Но эти его осуждения ленивой, лицемерной и истеричной интеллигенции имеют истоком своим глубочайшую веру Чехова в необходимость труда.
М. Горький приводит такие слова Антона Павловича о русском человеке. «В юности он жадно наполняет душу всем, что под руку попало, а после тридцати лет в нем остается какой-то серый хлам. Чтобы хорошо жить, по-человечески, надо же работать, работать с любовью, верой, а у нас не умеют этого. Архитектор, выстроив два-три приличных дома, садится играть в карты, играет всю жизнь или же торчит за кулисами театра. Доктор, если он имеет практику, перестает следить за наукой, ничего кроме «Новости терапии» не читает и в сорок лет серьезно убежден, что все болезни — простудного происхождения.

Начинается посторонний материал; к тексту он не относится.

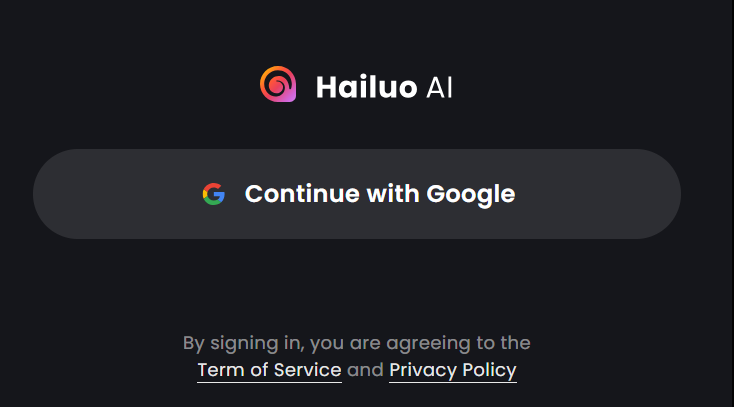The image size is (734, 407).
Task: Sign in using the Google pill button
Action: click(357, 194)
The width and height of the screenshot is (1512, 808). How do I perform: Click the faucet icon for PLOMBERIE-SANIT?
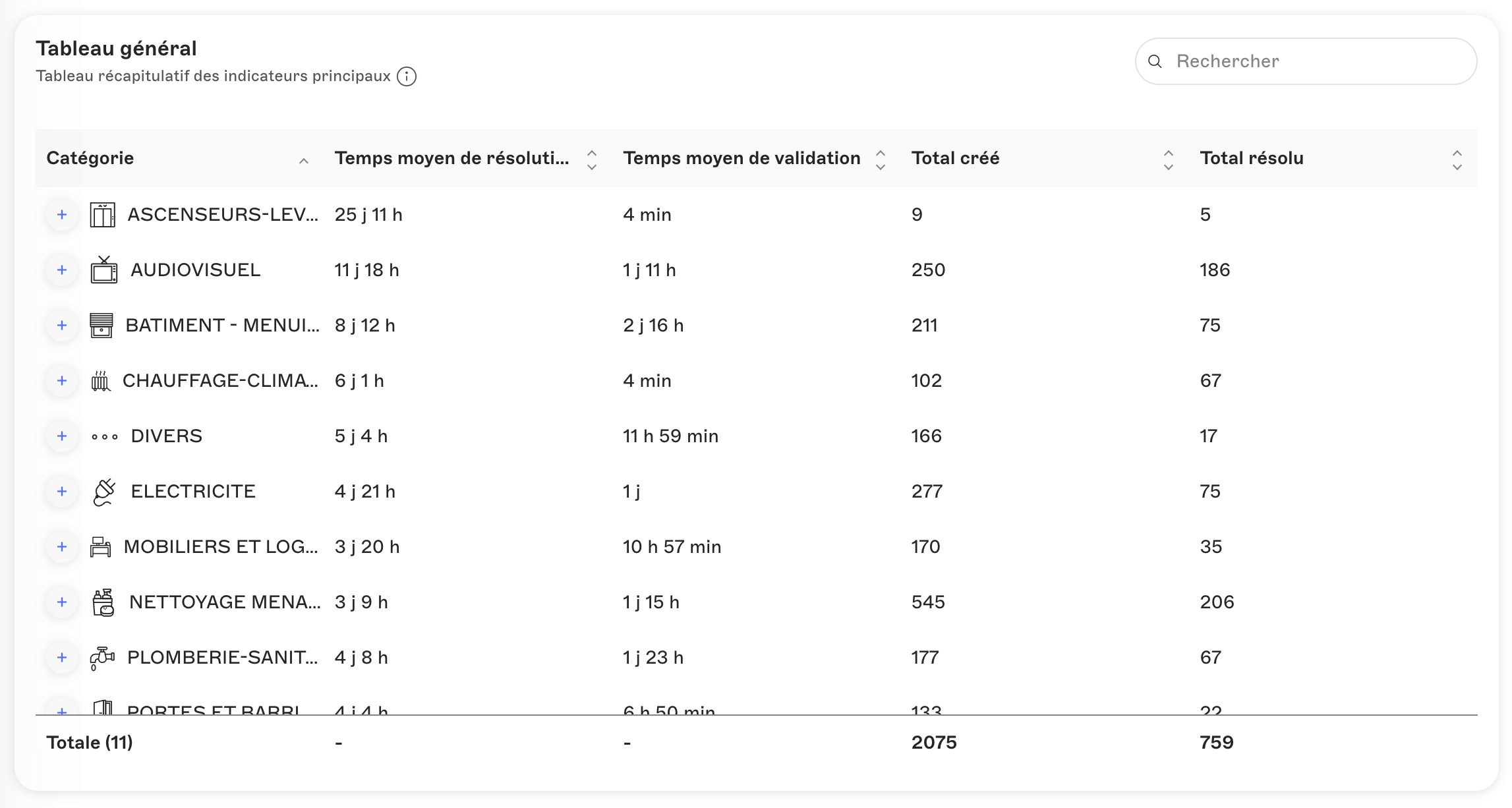[x=102, y=658]
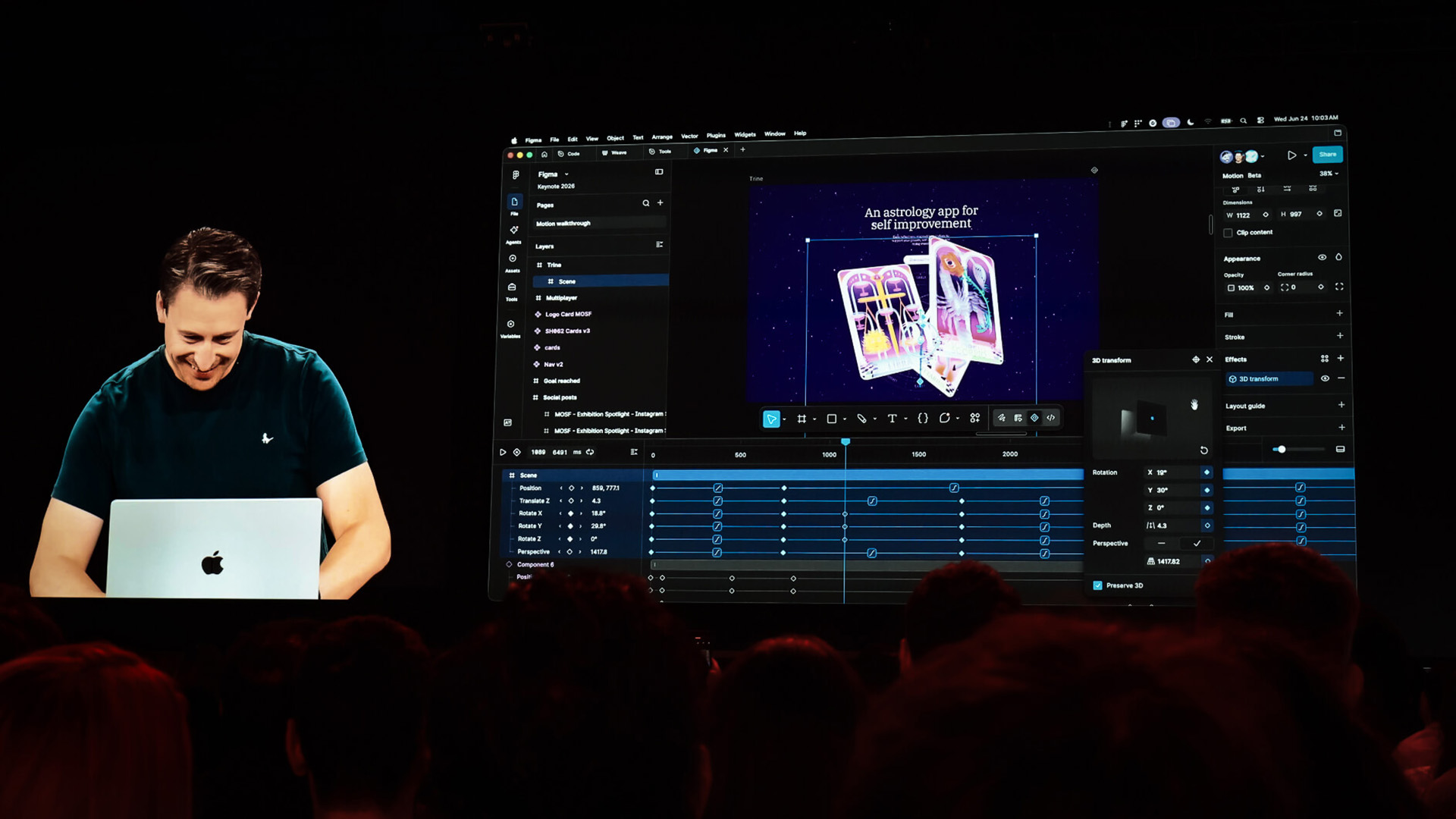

Я не встречал ни одного чиновника, который хоть немножко понимал бы значение своей работы: обыкновенно он сидит в столице или губернском городе, сочиняет бумаги и посылает их в Сморгонь или Змиев для исполнения. А кого эти бумаги лишат свободы движения в Змиеве или Сморгони — об этом чиновник думает так же мало, как атеист о мучениях ада. Сделав себе имя удачной защитой, адвокат уже перестает заботиться о защите правды, а защищает только право собственности, играет на скачках, ест устриц и изображает собой тонкого знатока всех искусств. Актер, сыгравший сносно две-три роли, уже не учит больше ролей, а надевает цилиндр и думает, что он гений. Вся Россия — страна каких-то жадных и ленивых людей. Они ужасно много едят, пьют, любят спать днем и во сне храпят. Женятся они для порядка в доме, а любовниц заводят для престижа в обществе».
Эти слова, вспомнившиеся М. Горькому, выражают, конечно, основное, что раскрывает внутренний облик Чехова в его предсмертные годы. Это — страстный призыв к труду и горячая ненависть к пошлости.